Because members of the opposition were kidnapped, tortured and murdered, Montanaro was excommunicated two times by Archbishops of Asunción Anibal Mena Porta in 1969 and 
Ismael Rolón, SDB in 1971.

In June 1979, Montanaro ordered the closure of the two newspapers Ultima Hora and La Tribuna for a duration of 30 days. In 1987, he and other loyalists of Stroessner, took even a more stronger grip over the Partido Colorado and the Governmental Institutions of Paraguay.
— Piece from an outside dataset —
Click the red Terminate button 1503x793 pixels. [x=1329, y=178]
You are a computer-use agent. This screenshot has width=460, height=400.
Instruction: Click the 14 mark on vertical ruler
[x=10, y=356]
This caused a fierce resistance from other politicians of the party and led to the eventual coup on the 3 February 1989. After the coup against Stroessner, he sought asylum in the Honduran consulate in Asuncion and a few days later he appeared in Tegucigalpa, the capital of Honduras. In Honduras he was compelled to abandon the catholic faith and instead become an evangelical preacher. During his exile in Honduras, Paraguay demanded his extradition on two occasions. On 1 May 2009 he returned to Paraguay, stirring street protests by his return. Counting with an arrest warrant since 1997 and being accused for torture related crimes, the protestors demanded him to be jailed in Tacumbú prison. But due to his delicate health situation, a judge ordered his detention in a hospital from the police. On the 24 of June 2009, he was jailed in Tacumbú prison, but following a visit of a Judge of the Supreme Court of Paraguay the next day, the Court ordered his release into house arrest the same week. He died in Asunción on 10 September 2011, aged 89, from undisclosed causes.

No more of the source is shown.